Aujourd'hui, les vestiges de Tenochtitlan reposent sous la capitale grouillante du Mexique : Mexico, l’une des villes les plus peuplées du monde. Au milieu d’une architecture moderne, le site archéologique du Templo Mayor dévoile de plus en plus de secrets sur la ville aztèque et ses habitants. Il est le souvenir d’un peuple et d’une culture soumis et absorbés par la colonie de la Nouvelle-Espagne.
De nombreux historiens européens ont focalisé leur attention sur le conquistador Hernán Cortés. Toutefois, le regain d’attention porté autour des évènements de 1521 place cette fois-ci les Aztèques au centre de l’histoire. Il en ressort l’histoire fascinante d'une alliance entre plusieurs cités-États mésoaméricaines, qui est rapidement montée au pouvoir, juste avant de le perdre.
Un serpent à plumes sort les crocs au Templo Mayor de Tenochtitlan, à Mexico. Cet immense temple avait été construit en l’honneur de Tlaloc, dieu de la pluie, et Huitzilopochtli, dieu de la guerre.
Situé à Mexico, le temple de Tlatelolco appartenait à une ville en dehors de Tenochtitlan. Lorsque les Espagnols ont pris le contrôle de la région, ils ont démoli le temple et utilisé ses pierres pour bâtir l’église de Santiago Tlatelolco.
UN RÉCIT HAUT EN COULEUR
Le nom Aztèques a été inventé par un étranger. Pour leur part, les Aztèques se désignaient par le nom Mexicas. Au début du 19e siècle, Alexander von Humboldt, un scientifique et explorateur allemand, a inventé ce terme pour désigner les peuples de Tenochtitlan à partir du mot Aztlan, le nom traditionnel des terres ancestrales des Mexicas. Les archéologues n’ont pas encore pu déterminé la localisation exacte d’Aztlan mais la plupart s'accordent à dire que la région serait située au nord du Mexique.

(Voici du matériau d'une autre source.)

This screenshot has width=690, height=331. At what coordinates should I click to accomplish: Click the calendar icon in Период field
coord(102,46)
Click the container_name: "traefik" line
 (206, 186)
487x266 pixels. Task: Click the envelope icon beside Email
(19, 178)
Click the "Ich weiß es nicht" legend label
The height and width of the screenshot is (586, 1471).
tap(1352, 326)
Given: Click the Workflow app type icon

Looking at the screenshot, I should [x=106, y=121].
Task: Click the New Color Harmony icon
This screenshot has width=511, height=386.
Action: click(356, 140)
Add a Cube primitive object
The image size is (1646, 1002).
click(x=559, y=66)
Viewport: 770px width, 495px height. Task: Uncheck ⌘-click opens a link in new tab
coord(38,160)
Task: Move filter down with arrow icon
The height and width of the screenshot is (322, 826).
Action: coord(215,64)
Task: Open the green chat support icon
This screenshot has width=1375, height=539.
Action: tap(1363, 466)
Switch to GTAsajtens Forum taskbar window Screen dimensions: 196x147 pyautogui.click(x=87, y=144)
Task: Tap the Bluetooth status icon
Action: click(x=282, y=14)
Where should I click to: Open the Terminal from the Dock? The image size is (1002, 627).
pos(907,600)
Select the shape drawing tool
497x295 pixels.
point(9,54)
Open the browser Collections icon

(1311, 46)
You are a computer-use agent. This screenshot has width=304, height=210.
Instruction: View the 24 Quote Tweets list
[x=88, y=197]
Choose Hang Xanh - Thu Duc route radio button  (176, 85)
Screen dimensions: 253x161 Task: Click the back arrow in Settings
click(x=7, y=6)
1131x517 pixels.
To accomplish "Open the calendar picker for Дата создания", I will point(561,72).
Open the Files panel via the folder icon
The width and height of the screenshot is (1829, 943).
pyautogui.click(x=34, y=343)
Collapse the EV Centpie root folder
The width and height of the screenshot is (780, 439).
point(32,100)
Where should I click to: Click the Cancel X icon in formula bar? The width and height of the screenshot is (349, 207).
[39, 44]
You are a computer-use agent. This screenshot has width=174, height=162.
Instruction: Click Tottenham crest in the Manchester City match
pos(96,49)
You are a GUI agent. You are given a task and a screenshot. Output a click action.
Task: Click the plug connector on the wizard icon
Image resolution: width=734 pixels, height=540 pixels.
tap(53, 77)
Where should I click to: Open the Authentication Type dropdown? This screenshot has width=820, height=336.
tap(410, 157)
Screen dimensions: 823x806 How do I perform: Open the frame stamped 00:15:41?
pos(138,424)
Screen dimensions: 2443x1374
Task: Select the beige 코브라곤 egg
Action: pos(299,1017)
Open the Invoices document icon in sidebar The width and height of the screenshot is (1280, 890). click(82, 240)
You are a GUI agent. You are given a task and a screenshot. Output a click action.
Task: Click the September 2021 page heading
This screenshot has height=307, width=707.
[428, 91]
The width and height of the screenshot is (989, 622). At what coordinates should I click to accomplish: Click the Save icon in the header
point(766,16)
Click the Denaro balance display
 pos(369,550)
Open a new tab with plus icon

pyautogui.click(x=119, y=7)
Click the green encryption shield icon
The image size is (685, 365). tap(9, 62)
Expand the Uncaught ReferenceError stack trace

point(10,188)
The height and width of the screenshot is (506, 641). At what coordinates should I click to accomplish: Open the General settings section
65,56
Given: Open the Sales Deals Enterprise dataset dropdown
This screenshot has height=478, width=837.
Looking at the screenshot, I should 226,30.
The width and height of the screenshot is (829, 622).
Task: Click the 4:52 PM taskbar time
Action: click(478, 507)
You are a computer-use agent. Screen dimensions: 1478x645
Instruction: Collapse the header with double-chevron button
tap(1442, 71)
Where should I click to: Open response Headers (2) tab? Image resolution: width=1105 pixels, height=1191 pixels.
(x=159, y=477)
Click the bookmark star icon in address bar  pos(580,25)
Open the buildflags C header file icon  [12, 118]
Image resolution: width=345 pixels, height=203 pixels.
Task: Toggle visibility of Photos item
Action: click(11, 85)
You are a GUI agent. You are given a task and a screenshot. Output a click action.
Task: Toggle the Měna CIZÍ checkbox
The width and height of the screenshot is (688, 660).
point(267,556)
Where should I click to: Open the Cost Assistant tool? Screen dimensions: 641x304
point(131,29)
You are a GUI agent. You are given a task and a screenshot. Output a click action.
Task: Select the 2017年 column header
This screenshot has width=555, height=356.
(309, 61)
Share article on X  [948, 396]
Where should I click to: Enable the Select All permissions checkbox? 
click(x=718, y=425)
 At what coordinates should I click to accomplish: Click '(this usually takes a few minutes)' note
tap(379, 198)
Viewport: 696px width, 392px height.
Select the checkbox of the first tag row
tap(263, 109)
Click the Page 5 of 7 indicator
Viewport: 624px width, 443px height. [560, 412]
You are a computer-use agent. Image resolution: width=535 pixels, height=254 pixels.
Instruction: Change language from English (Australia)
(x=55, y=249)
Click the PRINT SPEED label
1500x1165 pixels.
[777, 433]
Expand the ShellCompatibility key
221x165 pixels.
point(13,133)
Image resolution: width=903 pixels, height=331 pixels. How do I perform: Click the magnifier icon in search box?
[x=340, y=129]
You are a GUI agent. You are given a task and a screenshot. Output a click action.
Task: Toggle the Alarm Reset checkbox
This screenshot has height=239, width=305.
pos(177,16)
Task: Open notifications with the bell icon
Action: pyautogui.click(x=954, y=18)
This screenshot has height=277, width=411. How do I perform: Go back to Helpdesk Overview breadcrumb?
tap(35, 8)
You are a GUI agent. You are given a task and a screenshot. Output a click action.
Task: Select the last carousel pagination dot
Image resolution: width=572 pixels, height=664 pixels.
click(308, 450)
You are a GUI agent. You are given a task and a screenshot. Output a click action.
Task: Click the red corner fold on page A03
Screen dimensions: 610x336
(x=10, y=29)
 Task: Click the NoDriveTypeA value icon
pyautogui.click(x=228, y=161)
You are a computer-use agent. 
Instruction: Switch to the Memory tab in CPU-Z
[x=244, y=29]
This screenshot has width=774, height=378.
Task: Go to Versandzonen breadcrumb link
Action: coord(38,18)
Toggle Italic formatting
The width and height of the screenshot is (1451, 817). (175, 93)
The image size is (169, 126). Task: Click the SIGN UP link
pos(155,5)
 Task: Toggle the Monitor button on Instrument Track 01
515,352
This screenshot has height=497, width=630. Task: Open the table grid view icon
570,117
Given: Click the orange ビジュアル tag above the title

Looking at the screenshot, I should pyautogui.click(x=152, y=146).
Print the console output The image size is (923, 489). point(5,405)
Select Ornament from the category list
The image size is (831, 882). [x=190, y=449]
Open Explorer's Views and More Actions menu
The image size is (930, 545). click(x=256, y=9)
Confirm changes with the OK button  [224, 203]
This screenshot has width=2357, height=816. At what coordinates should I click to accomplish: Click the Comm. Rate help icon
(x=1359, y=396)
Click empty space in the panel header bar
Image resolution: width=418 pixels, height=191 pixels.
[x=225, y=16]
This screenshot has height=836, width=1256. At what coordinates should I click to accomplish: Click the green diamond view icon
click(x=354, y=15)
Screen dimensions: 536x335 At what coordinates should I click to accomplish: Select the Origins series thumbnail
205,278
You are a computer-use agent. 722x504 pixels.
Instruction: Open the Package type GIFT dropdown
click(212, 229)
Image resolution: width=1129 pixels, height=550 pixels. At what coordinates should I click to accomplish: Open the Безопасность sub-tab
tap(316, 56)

Un aigle se pose sur une figue de Barbarie, indiquant aux Mexicas l’endroit où ils devraient fonder leur ville.
Une grande partie de connaissances sur la Mésoamérique de l’époque des Aztèques provient de sources écrites par les Mexicas eux-mêmes ou bien par les Espagnols après 1519. La région était riche de cultures et de cités-États. Dans leurs écrits, les Mexicas se définissaient comme un peuple prédestiné au pouvoir. Après avoir affronté de nombreux obstacles, ils ont réussi à régner sur un empire monumental.
Ces récits ont été créés par les Mexicas et inscrits dans des cahiers appelés codices. Ils y relataient leurs activités, l’histoire de leurs ancêtres, de leur foi et de leurs pratiques.
De nombreux codices ont été détruits lors de l’invasion espagnole mais cinq d’entre eux ont été préservés. Ces derniers avaient été pillés par les Espagnols et envoyés en Europe. Ils sont maintenant conservés dans plusieurs musées européens.
Après la chute de Tenochtitlan, la compilation de tels ouvrages a repris. Certains ont été commandés par les colons espagnols afin de mieux comprendre, et de fait, mieux contrôler, les peuples mésoaméricains. L’un de ces cahiers les plus célèbres est le Codex Mendoza. Il a été créé en 1542 pour Charles Quint, roi d’Espagne et souverain du Saint-Empire. Le document contient des glyphes aztèques accompagnés de textes écrits en espagnol, permettant leur traduction. La première partie du codex fait la liste de la série de guerres ou de conquêtes menées par chaque chef aztèque. La deuxième partie du cahier énumère les récompenses reçues.
Outre ces récompenses, la richesse de l’État aztèque provenait du commerce. La plupart des informations recueillies par les historiens à propos de la Triple Alliance proviennent des codices de Tenochtitlan.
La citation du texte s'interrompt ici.